Audrey Knauf est maîtresse de conférences hors classe à l’université de Lorraine et chercheuse au sein de l’équipe Pixel du Centre de recherche sur les médiations (CREM). Elle est directrice du Master Veille stratégique et organisation des connaissances (VSOC), co-rédactrice en cheffe de la Revue Internationale d’Intelligence Economique (R2IE), et ambassadrice des données à l’université de Lorraine, chargée de travailler sur la science ouverte. Elle est également membre élu au Conseil national des universités (CNU 71). Par le passé, elle a mené de front plusieurs activités dans le privé et dans la recherche, en particulier au sein du NANCIE (le Centre international de l’eau de Nancy) et au sein du Loria (Laboratoire lorrain de recherche en informatique et ses applications). De 2006 à 2008, Audrey Knauf a aussi été vice-présidente et responsable du pôle Régions de l’ANAJ-IHEDN (l’Association nationale des auditeurs jeunes de l’Institut des hautes études de défense nationale), aujourd’hui appelée IHEDN Jeunes. Enfin, elle collaboré à de nombreux ouvrages et rédigé des articles pour des revues universitaires tant françaises qu’internationales. Elle est l’auteure de l’ouvrage : les dispositifs d'intelligence économique : compétences et fonctions utiles à leur pilotage, publié en 2010 et ayant reçu le Prix du Jury CED-3AF, parrainé par le cercle Turgot.

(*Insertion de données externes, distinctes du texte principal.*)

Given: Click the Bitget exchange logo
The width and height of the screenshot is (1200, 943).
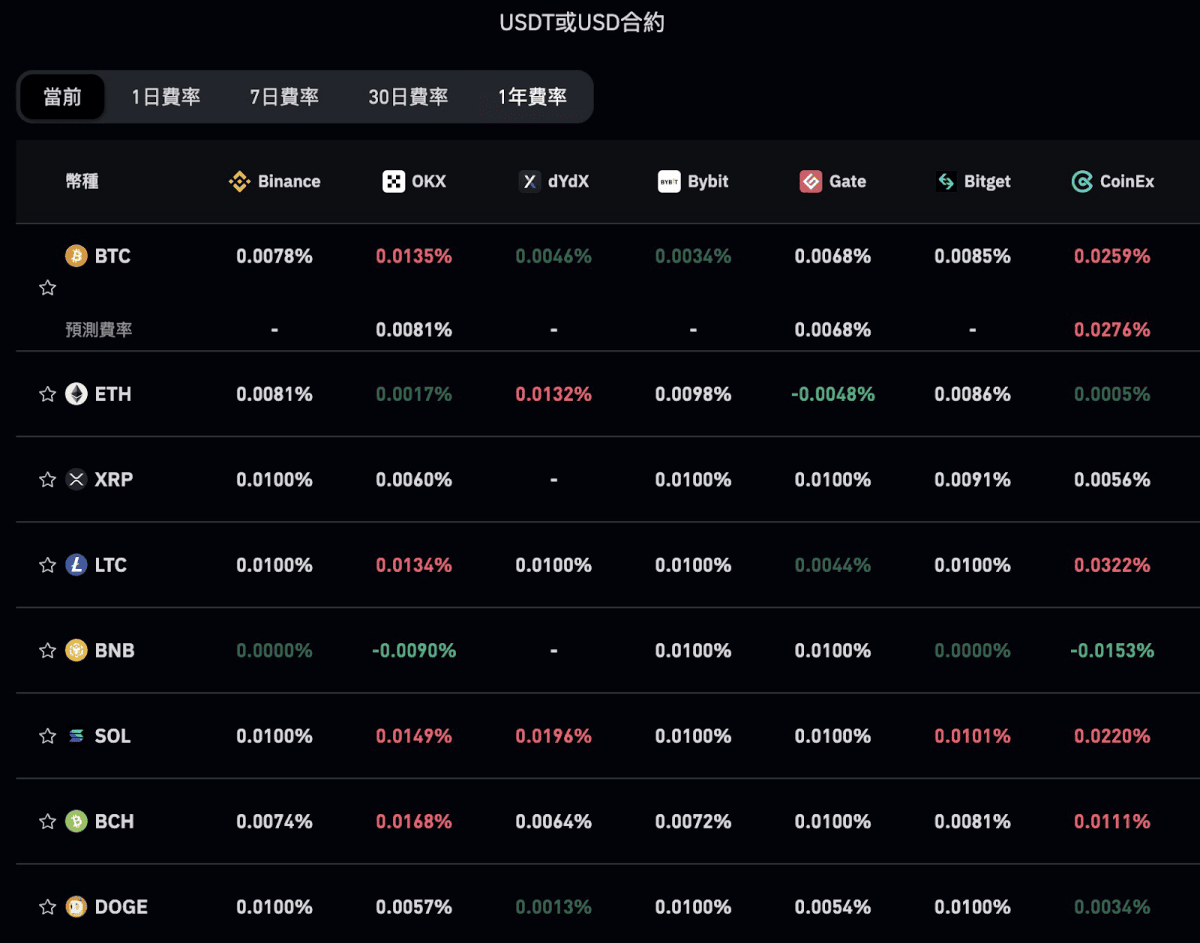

DC : Depuis quand votre Master existe t-il ?

AK : Le Master  (VSOC) a ouvert en 2018, il est issu du Master IST-IE (information scientifique et technique – intelligence économique) créé à la fin des années ’90 par le Pr. Amos David.

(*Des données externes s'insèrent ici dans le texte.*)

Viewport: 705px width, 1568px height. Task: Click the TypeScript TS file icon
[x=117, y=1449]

DC : Depuis quand êtes-vous responsable de ce Master ?

AK  :  Depuis 2018 en tant que co-responsable et depuis 2022 en tant que responsable pour les deux années.

POUVEZ VOUS LE DÉCRIRE EN QUELQUES LIGNES ?

AK  :  Le Master VSOC est un parcours-type du Master Information-Communication de l’Université de Lorraine, et adossé au laboratoire Crem (Centre de recherche sur les médiations). Sa capacité d’accueil est de 18 étudiants par année, dont la plupart provient d’une licence infocom et plus largement des SHS. Il est ouvert à l’alternance et s’appuie sur une équipe d’enseignants chercheurs et d’intervenants issus du milieu socio-économique local, national et international. En effet, 50% des enseignements sont professionnalisants. Le Master accorde également une place importante à la recherche, menant à la réalisation d’un mémoire dont l’objectif est d’apporter une dimension réflexive aux pratiques professionnelles.
 
Les enseignements fondamentaux du Master VSOC répondent à deux facettes essentielles de l’IE. La première porte sur l’information avec la veille stratégique, la gestion des risques (sur le versant sécurité de l’information et gestion de crise), l’ingénierie des connaissances, l’analyse et la visualisation des données. La seconde repose sur la communication avec l’animation de communautés, la stratégie et conception web. Le tout dédié à la gestion de projet en intelligence économique et territoriale. Ce double ancrage information/communication en fait sa force et permet aux étudiants d’appréhender le marché de l’emploi avec une diversité de compétences qui les rend polyvalents et adaptables.

DC : QUELLE EST VOTRE MOTIVATION À DIRIGER UN MASTER EN IE ? EXISTE-IL UNE FORME DE RECONNAISSANCE POUR CETTE RESPONSABILITÉ ?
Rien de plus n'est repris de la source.